In 2018, I suffered a devastating personal loss when a beloved family member died suddenly and tragically. The mental, emotional, and spiritual anguish was crippling and I found myself firmly stuck in the anger stage of grief. To me, it seemed like everything had been specifically planned to cause me as much pain as possible. I struggled to connect with God, who bore the brunt of my rage.
This fracture in my relationship with Him came to a head when I realized I would receive some inheritance money. The feelings I had about this money were already complicated and the idea of paying tithing on it distressed me. I wasn’t sure what to do.
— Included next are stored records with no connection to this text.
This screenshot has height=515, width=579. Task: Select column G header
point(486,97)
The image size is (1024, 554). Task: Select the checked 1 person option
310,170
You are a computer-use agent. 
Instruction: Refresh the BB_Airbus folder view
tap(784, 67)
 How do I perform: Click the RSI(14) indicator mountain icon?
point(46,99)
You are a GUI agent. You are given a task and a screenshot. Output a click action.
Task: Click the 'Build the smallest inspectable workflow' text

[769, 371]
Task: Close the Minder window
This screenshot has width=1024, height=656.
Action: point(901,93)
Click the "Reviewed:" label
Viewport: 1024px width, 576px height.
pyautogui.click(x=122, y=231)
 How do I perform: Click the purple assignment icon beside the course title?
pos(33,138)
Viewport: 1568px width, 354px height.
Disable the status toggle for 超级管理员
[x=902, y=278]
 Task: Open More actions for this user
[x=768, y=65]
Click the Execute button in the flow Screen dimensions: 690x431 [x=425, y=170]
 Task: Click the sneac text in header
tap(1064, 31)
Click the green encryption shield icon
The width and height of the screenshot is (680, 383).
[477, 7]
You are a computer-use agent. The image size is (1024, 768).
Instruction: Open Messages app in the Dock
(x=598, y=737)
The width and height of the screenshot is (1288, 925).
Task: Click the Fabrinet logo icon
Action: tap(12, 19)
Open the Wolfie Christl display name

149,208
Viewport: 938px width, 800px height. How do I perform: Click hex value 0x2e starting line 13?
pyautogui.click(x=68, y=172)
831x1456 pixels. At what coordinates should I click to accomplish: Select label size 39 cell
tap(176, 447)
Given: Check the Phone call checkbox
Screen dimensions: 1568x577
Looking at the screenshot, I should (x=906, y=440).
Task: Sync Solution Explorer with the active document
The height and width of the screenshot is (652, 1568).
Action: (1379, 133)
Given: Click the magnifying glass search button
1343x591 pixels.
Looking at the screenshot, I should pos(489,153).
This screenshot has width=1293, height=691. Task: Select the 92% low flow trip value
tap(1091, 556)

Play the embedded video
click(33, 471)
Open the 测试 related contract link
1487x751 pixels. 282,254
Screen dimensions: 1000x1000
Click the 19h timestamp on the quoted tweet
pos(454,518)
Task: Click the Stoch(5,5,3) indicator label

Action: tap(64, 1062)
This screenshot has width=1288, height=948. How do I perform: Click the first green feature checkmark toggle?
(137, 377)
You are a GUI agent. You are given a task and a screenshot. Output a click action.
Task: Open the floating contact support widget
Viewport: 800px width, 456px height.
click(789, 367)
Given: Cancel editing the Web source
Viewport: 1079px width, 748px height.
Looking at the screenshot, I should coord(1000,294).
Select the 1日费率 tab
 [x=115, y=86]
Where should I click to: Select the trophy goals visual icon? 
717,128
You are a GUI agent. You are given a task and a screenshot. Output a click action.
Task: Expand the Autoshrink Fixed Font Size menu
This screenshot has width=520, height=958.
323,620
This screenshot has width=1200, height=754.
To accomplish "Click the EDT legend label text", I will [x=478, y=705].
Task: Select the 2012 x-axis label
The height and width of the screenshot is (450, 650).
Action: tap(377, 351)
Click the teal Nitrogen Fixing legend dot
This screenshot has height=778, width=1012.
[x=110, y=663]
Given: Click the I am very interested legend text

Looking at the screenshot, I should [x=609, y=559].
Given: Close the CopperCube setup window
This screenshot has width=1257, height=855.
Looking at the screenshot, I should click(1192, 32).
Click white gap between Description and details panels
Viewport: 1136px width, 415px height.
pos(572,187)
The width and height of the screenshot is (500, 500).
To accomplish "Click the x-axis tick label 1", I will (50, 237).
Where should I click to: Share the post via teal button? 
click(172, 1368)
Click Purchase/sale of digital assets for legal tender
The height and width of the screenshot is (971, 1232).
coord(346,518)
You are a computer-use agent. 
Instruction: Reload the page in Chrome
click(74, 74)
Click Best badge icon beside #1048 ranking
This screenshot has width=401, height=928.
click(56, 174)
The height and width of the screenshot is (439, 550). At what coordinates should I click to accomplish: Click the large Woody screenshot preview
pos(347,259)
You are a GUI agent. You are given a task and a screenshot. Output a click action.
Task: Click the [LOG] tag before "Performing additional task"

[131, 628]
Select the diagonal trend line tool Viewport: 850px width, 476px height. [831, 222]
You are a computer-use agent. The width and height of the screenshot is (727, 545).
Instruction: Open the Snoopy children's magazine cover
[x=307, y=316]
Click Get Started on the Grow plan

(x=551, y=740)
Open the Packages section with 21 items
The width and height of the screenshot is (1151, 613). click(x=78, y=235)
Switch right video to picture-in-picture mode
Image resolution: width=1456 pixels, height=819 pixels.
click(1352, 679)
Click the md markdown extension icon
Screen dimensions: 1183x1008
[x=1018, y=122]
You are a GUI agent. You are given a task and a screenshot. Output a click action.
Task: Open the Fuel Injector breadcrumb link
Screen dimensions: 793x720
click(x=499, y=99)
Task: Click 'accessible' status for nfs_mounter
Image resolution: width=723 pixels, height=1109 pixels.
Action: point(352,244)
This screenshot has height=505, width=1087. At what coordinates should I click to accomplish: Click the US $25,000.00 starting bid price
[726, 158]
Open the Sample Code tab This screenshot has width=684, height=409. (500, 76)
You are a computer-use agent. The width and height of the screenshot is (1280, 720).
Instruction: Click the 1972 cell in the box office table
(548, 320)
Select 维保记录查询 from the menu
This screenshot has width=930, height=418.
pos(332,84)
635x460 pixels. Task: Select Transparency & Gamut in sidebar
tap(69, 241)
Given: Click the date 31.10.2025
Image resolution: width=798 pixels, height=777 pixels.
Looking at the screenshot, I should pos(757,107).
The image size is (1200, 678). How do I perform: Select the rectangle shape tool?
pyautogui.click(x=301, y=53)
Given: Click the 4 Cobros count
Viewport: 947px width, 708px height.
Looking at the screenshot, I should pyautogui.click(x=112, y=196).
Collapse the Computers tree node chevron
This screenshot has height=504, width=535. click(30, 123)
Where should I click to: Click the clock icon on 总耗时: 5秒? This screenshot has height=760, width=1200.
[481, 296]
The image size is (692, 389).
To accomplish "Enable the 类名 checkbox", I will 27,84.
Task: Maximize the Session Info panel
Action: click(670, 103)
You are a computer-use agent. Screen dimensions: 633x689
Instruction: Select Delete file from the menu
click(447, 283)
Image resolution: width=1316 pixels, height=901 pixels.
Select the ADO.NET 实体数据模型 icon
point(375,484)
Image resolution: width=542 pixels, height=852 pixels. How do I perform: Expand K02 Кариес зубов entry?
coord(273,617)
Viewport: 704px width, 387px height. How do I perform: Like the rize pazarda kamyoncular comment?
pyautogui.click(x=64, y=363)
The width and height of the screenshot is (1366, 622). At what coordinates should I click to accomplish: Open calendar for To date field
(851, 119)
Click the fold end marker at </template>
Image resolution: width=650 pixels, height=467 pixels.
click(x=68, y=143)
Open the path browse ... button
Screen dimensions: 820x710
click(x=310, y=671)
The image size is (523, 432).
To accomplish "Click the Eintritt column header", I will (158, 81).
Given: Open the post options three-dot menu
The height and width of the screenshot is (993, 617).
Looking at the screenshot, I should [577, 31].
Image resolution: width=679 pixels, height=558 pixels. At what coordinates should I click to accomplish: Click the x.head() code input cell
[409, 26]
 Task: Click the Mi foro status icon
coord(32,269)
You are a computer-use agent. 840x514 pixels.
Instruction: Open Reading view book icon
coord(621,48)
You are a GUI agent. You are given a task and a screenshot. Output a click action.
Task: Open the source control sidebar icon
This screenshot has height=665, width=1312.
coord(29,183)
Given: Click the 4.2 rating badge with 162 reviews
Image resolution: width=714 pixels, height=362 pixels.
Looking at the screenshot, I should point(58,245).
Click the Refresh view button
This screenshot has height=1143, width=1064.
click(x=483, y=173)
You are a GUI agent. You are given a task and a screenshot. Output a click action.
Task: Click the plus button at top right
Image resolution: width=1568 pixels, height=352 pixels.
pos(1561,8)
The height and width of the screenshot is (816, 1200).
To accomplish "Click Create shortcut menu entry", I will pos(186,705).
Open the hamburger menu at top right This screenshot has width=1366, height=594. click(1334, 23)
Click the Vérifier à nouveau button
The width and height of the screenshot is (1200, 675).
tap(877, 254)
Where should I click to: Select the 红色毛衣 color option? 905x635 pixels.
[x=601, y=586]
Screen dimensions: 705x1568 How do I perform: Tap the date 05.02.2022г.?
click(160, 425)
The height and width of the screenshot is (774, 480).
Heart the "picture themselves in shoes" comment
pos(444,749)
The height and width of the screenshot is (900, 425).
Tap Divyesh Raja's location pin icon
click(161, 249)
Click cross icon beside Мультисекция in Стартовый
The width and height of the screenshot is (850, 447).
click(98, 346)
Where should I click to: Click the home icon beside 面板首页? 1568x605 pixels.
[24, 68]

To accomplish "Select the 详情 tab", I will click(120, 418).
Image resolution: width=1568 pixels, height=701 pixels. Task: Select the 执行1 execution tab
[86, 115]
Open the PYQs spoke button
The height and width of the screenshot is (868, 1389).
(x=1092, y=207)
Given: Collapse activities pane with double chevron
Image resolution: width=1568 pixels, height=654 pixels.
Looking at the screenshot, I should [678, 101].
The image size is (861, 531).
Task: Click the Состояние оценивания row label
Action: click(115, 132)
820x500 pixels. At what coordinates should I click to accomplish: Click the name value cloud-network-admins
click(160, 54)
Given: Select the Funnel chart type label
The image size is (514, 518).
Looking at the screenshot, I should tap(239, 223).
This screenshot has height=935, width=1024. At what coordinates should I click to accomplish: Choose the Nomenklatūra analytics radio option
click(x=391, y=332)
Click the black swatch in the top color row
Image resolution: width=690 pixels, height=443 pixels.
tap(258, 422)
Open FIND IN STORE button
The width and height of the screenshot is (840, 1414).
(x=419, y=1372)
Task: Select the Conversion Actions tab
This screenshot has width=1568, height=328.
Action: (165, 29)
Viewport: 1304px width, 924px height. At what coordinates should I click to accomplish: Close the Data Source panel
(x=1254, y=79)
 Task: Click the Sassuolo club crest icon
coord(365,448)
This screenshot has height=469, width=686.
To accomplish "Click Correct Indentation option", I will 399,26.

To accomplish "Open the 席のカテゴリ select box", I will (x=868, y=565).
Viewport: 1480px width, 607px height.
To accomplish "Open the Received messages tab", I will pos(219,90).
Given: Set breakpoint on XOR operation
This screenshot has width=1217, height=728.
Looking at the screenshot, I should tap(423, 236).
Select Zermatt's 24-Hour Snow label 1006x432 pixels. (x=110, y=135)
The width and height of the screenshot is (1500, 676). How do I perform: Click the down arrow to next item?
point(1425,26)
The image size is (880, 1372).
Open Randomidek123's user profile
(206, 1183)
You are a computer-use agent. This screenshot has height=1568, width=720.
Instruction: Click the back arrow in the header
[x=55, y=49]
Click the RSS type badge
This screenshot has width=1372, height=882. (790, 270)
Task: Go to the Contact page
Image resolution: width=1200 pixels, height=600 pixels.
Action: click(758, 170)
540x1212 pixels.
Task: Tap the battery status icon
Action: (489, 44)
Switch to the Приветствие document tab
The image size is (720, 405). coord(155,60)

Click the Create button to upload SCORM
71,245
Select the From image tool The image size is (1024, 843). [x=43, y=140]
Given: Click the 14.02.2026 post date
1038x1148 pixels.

I searched the church handbook, online forums, and more to try to understand what was required of me. I ultimately took the matter to the Lord in prayer and felt strongly that yes, I did need to pay tithing on this money.
I did not react well to that. My heart hurt badly at the thought of having less in any way after so much previous loss. In that prayer, I cried out to God, “You killed the person I love and now you want me to pay you for doing it.”
I repented of that and tried to humble myself. When I received the money, I paid my tithing. For me at the time, it was a great act of faith in a God I was struggling to trust.
This past summer, I faced a great amount of financial anxiety as a major life change and the current state of the economy pressed in around me. As I sought peace, I experienced multiple promptings of comfort and care. It was made clear to me that I have always given faithfully to the Lord and that by keeping the law of tithing and sacrificing as abundantly as I could, I would be protected. Those promptings have come to pass.
In the Lord’s great direction to the prophet Malachi to tithe, He says, “prove me now herewith..if I will not open you the windows of heaven, and pour you out a blessing, that there shall not be room enough to receive it.”
While not all the blessings we receive from living the law of tithing are financial, I have found myself taken care of in every instance. The windows of heaven have opened in unexpected ways to let me know I am always in the Lord’s care. I know the feelings of peace and security I have come from my obedience to God’s commandments. I know just how hard it is in many circumstances to pay tithing. I know the literal and emotional sacrifice it takes. I also know that the Lord desires to abundantly bless us as week seek to return to Him, just as the Israelites Malachi entreated to return.